Gene expression signatures from whole blood predict amyotrophic lateral sclerosis case status and survival.
Yue Zhao, Masha G Savelieff, Xiayan Li, Kai Guo, Kai Wang, Minghua Li, Bo Li, Gayatri Iyer, Stacey A Sakowski, Lili Zhao, Samuel J Teener, Kelly M Bakulski, John F Dou, Bryan J Traynor, Alla Karnovsky
Abstract
Open AccessAmyotrophic lateral sclerosis (ALS) is a rare and fatal neurodegenerative disease with a median survival of only 2 to 4 years from diagnosis.
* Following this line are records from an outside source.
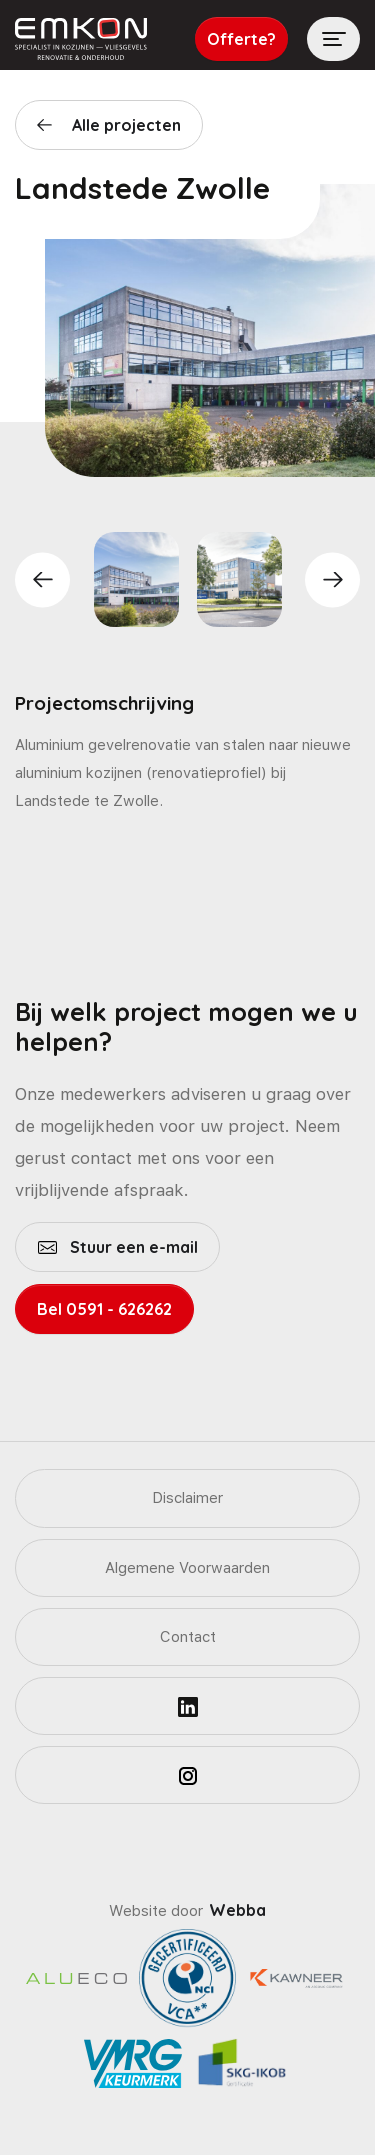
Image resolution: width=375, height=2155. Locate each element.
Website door (187, 1911)
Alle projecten (126, 125)
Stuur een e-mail (132, 1247)
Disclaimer (187, 1498)
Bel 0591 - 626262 (104, 1309)
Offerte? (241, 39)
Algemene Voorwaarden (187, 1568)
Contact (188, 1637)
Improved tools are needed to shorten diagnostic delays and improve prognostication to benefit clinical care. Herein, we profiled whole blood gene expression by RNA sequencing in a large cohort of ALS participants (n = 422) versus controls (n = 272). Several machine learning classifiers trained on our detailed gene expression dataset accurately predicted case-control status, including in a fully independent external test cohort, achieving an area under the receiver operating characteristic curve of 0.894 with the best performing model. Integrating gene expression features with clinical variables improved our ability to discriminate ALS cases into shorter, intermediate, and longer survival in an external dataset. Finally, we identified ALS-relevant pathways in our blood transcriptomics dataset as well as "core genes" that overlapped with gene expression changes occurring in the primary disease tissue, facilitating a drug perturbation analysis that identified several candidates. Overall, our results highlight the potential diagnostic and prognostic applications of whole blood gene expression data, with important implications for improving ALS clinical care.